(Pixel coordinate grounding data)
◇ ◇ ◇

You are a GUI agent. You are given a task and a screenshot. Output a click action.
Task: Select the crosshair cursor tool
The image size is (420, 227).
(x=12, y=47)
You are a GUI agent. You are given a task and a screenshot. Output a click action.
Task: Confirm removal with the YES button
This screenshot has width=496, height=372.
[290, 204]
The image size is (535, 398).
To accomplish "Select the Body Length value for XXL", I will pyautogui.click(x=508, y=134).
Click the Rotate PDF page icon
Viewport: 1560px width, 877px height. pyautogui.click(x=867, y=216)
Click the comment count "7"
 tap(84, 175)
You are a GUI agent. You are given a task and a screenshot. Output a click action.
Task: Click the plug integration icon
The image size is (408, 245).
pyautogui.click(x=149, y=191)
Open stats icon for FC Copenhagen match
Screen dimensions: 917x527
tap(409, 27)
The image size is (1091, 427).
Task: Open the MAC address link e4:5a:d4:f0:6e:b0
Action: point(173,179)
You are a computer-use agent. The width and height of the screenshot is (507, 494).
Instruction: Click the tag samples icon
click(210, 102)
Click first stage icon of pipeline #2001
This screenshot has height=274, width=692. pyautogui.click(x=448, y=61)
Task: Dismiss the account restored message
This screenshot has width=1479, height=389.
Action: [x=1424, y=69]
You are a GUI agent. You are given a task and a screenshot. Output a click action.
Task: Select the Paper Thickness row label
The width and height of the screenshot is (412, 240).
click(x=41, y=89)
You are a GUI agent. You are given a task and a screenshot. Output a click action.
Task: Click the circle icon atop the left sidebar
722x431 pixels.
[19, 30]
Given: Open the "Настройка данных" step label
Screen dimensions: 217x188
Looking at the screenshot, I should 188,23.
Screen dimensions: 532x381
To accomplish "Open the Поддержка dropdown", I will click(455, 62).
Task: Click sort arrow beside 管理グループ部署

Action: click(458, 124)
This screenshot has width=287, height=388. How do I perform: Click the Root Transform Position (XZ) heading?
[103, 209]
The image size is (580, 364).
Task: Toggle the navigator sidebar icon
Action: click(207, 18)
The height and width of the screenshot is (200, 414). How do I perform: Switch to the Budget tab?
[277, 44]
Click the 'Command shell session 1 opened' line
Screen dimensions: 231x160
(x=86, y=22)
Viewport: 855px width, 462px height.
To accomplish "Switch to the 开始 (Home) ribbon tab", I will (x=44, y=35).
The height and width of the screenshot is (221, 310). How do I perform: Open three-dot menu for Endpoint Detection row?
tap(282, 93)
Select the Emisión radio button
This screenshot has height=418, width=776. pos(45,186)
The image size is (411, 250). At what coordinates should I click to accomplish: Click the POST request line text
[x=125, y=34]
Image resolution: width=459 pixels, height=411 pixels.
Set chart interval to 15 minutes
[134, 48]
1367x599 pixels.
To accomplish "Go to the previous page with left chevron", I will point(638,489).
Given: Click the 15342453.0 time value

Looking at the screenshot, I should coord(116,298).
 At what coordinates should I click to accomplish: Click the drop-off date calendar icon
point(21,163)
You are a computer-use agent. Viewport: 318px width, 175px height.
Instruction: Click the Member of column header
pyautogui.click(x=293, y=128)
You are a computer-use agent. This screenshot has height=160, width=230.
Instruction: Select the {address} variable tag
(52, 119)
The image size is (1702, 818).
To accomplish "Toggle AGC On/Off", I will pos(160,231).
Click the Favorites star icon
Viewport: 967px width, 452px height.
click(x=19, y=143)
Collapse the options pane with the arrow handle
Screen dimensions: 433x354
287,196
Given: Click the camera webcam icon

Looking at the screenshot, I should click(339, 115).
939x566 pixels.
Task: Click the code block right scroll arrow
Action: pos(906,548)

◇ ◇ ◇

**TASK TO COMPLETE**
For this exercise, repeat exactly the lines of the data above from the one with "The image size is (420, 227)." down to the one with "Task: Select the Paper Thickness row label", both end lines included.

**YOUR RESPONSE**
The image size is (420, 227).
(x=12, y=47)
You are a GUI agent. You are given a task and a screenshot. Output a click action.
Task: Confirm removal with the YES button
This screenshot has width=496, height=372.
[290, 204]
The image size is (535, 398).
To accomplish "Select the Body Length value for XXL", I will pyautogui.click(x=508, y=134).
Click the Rotate PDF page icon
Viewport: 1560px width, 877px height. pyautogui.click(x=867, y=216)
Click the comment count "7"
 tap(84, 175)
You are a GUI agent. You are given a task and a screenshot. Output a click action.
Task: Click the plug integration icon
The image size is (408, 245).
pyautogui.click(x=149, y=191)
Open stats icon for FC Copenhagen match
Screen dimensions: 917x527
tap(409, 27)
The image size is (1091, 427).
Task: Open the MAC address link e4:5a:d4:f0:6e:b0
Action: point(173,179)
You are a computer-use agent. The width and height of the screenshot is (507, 494).
Instruction: Click the tag samples icon
click(210, 102)
Click first stage icon of pipeline #2001
This screenshot has height=274, width=692. pyautogui.click(x=448, y=61)
Task: Dismiss the account restored message
This screenshot has width=1479, height=389.
Action: [x=1424, y=69]
You are a GUI agent. You are given a task and a screenshot. Output a click action.
Task: Select the Paper Thickness row label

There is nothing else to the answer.